Casserole Call: Tadka

Get Your Goat

By
From the October 20, 2011 edition

Gosht Biryani ($14),

The draw: A nowhere-else-in-Columbus, feeds-the-whole-table, baaad-to-the-bone, spicy and exotic goat meat and basmati rice dish

Dig in: Upscale/casual chains (even tiny ones) aren’t exactly my thing, but I gladly make the exception for Tadka’s cliche-shattering and mouth-walloping Indian food. Take, for instance, this (pilaf-like) biryani. Billowing bewitching scents from the East, it arrives in a massive but handsome, hammer-spotted copper pot thoughtfully topped with a floppy turban of baked-on bread.

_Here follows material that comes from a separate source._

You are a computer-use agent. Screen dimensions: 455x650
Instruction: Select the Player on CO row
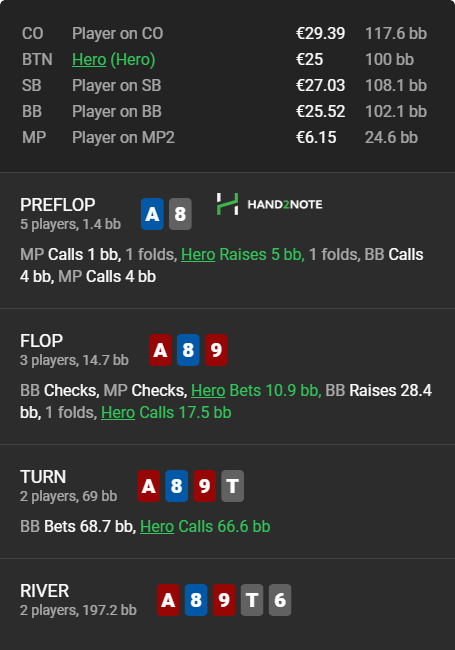(224, 34)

Underneath this hearty pastry shell is a steaming, hot-as-Mumbai-on-a-summer-afternoon casserole of fragrant rice oven-married to bone-in goat hunks. The heady couple is wed by aromatic spice-trade flavors such as cloves, mace, (rose-like) kewra, anise, a fiery “mixed pickly” curry paste plus cooling-off bits of mint. On the side is a rich, thick and tangy raita yogurt sauce jacked up on chaat masala (a sort of wild and egg-hinting chili powder) that simultaneously aids the cooling-off process while also fanning the spicy flames.